* START TEXT SEGMENT *
Grim times in the newsroom
Anyone who's seen the last series of cult American TV show The Wire will know two things: (1) that it's the best telly programme ever and (2) that things aren't great in the newspaper industry at present.
After four series which looked, respectively, at crime, the unions, politics and education, the fifth and final series was based around scenes in the offices of the Baltimore Sun that examined the decline of American newspapers.
Wire creator David Simon used to work as a reporter at the Sun and it's no surprise that the scenes set there are extremely realistic. I winced more than once at the depiction of how endless series of job cuts have affected morale in the newsroom and threatened standards on the paper.
Examining media politics must be catching in America, because the liberal cartoon strip Doonesbury - published each day in the Guardian, as well as many US papers - has been treading similar ground. Rick Redfern, the fictional Washington Post reporter on the cartoon, has been laid off in a round of budget cuts and is "reduced" to writing a blog instead.
These issues are pretty close to home for me and my colleagues. On Friday, Journal publishers ncjmedia announced that it would be cutting 23 job cuts and instituting a reorganisation of its newspapers that will see The Journal, the Evening Chronicle and the Sunday Sun serviced by one joint newsroom.
* END TEXT SEGMENT *
• [THE TASKS]:
• A. Print the stretch of the newsroom post from "After four series" through "a blog instead.".
• B. According to the newsroom post, the offices of which newspaper provide the setting for the fifth series of The Wire?
* START DATA LINES *
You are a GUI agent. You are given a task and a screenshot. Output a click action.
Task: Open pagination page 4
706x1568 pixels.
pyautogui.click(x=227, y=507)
* END DATA LINES *
• [ANSWERS GIVEN]:
• A.
After four series which looked, respectively, at crime, the unions, politics and education, the fifth and final series was based around scenes in the offices of the Baltimore Sun that examined the decline of American newspapers.
Wire creator David Simon used to work as a reporter at the Sun and it's no surprise that the scenes set there are extremely realistic. I winced more than once at the depiction of how endless series of job cuts have affected morale in the newsroom and threatened standards on the paper.
Examining media politics must be catching in America, because the liberal cartoon strip Doonesbury - published each day in the Guardian, as well as many US papers - has been treading similar ground. Rick Redfern, the fictional Washington Post reporter on the cartoon, has been laid off in a round of budget cuts and is "reduced" to writing a blog instead.

• B. The Baltimore Sun.